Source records
--
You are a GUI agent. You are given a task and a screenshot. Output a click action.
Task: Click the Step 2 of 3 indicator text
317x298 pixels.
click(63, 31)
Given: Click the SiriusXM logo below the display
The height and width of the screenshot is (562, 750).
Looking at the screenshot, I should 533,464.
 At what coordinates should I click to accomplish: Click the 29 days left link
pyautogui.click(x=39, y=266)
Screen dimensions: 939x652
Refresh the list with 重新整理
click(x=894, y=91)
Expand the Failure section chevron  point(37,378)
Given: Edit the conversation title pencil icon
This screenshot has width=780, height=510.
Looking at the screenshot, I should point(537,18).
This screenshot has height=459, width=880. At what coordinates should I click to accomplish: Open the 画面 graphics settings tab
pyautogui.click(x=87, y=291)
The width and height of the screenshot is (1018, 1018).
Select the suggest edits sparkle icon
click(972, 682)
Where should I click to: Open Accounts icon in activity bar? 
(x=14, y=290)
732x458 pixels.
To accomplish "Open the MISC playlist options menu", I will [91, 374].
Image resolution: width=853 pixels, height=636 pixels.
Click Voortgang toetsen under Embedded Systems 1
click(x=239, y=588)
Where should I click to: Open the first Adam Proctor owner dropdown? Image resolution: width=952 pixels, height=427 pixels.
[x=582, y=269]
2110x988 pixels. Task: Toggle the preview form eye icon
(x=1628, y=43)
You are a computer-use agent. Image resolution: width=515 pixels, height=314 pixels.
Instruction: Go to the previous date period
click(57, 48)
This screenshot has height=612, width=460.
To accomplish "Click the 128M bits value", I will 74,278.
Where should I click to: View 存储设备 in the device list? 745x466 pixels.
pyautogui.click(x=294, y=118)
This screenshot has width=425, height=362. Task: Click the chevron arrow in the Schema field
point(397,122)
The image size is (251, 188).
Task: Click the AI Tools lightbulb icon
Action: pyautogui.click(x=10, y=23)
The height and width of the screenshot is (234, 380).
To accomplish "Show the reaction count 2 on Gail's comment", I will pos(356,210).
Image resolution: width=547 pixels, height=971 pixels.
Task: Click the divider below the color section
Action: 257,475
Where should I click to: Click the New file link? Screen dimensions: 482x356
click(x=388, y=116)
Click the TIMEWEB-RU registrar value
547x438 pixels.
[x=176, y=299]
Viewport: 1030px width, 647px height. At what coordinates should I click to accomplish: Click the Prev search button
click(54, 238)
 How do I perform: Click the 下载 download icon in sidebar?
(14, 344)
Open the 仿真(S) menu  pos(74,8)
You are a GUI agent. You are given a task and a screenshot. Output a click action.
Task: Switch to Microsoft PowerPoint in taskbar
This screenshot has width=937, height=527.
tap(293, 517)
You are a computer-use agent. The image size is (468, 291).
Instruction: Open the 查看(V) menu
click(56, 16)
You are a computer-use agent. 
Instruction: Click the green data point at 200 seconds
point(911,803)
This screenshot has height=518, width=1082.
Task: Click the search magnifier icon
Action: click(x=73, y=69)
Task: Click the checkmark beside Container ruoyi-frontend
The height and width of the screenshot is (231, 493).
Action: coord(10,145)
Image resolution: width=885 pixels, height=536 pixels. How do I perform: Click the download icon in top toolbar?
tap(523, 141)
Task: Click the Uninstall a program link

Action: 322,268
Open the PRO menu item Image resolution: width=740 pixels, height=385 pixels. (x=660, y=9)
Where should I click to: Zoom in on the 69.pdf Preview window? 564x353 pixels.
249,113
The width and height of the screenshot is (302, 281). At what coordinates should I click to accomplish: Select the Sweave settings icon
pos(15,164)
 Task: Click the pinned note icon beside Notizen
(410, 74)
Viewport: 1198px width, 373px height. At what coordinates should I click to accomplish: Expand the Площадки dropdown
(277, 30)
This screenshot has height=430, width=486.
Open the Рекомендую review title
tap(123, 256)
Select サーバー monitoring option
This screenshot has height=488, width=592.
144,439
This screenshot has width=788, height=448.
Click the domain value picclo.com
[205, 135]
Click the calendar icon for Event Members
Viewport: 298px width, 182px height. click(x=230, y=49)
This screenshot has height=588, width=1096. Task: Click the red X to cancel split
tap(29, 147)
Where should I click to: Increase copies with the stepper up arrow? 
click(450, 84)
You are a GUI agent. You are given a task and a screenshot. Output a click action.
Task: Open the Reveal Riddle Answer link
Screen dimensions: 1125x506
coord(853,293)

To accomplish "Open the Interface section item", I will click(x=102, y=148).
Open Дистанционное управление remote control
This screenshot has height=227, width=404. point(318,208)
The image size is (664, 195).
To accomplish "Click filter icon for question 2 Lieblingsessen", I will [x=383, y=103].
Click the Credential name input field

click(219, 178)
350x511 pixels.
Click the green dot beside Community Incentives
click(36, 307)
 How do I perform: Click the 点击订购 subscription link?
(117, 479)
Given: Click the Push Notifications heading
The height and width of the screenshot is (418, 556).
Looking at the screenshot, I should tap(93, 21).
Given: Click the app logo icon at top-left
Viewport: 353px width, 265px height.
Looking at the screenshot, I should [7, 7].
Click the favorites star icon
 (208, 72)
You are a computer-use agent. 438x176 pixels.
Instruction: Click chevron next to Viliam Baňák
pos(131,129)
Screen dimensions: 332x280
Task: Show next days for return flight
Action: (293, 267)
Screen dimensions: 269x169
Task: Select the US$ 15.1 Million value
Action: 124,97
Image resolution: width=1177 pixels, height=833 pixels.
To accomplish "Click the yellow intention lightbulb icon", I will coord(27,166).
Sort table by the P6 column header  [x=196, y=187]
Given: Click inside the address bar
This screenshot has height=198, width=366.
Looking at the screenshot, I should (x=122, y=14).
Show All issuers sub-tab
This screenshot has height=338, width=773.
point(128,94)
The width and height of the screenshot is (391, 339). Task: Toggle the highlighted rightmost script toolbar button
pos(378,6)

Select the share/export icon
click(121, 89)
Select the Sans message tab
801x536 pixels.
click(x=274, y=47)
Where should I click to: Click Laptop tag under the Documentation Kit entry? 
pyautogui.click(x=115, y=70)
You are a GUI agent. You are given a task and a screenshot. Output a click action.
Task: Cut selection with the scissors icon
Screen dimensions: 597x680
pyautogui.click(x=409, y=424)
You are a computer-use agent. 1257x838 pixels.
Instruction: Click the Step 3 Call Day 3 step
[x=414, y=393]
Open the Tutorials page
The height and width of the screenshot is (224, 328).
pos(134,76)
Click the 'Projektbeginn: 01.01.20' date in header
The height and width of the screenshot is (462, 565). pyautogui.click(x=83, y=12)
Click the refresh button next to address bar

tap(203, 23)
--
WHAT IS NEEDED: Nothing but the exact lines of the data above, from the line containing "Where should I click to: Click Laptop" through the last, should appear in the answer.

YOUR RESPONSE:
Where should I click to: Click Laptop tag under the Documentation Kit entry? 
pyautogui.click(x=115, y=70)
You are a GUI agent. You are given a task and a screenshot. Output a click action.
Task: Cut selection with the scissors icon
Screen dimensions: 597x680
pyautogui.click(x=409, y=424)
You are a computer-use agent. 1257x838 pixels.
Instruction: Click the Step 3 Call Day 3 step
[x=414, y=393]
Open the Tutorials page
The height and width of the screenshot is (224, 328).
pos(134,76)
Click the 'Projektbeginn: 01.01.20' date in header
The height and width of the screenshot is (462, 565). pyautogui.click(x=83, y=12)
Click the refresh button next to address bar

tap(203, 23)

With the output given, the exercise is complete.